------ Data ------

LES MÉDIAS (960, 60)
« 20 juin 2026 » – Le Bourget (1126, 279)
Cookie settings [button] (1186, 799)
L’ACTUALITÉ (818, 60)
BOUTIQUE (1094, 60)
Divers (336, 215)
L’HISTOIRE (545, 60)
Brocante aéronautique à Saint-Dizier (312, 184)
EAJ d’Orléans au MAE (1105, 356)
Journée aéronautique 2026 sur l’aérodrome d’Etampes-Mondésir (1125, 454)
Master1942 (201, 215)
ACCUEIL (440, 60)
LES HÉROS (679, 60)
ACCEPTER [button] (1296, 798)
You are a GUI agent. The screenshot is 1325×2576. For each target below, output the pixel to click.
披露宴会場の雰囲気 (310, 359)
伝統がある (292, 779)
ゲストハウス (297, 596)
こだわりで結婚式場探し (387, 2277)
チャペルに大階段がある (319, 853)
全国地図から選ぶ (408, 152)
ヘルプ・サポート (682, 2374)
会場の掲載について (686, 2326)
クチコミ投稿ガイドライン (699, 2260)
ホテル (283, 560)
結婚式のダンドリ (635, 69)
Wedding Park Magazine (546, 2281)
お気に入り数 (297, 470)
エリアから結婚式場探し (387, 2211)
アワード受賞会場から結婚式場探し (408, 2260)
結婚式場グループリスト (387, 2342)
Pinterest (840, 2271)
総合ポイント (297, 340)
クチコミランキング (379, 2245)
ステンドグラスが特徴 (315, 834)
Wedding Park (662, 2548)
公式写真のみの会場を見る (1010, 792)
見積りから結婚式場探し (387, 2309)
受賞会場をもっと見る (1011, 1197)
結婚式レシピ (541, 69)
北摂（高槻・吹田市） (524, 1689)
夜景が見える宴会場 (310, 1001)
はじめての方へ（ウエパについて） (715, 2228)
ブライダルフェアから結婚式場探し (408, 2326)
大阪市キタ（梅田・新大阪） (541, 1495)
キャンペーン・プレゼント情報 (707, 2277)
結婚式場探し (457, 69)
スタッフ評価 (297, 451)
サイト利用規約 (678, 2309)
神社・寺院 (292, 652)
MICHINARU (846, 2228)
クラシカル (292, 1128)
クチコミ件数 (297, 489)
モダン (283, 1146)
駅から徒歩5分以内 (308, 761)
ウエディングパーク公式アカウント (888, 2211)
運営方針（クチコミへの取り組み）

------

(What the task asks): Copy every line of the data above in which the string "Park" appears.

(Answer for the task):
Wedding Park Magazine (546, 2281)
Wedding Park (662, 2548)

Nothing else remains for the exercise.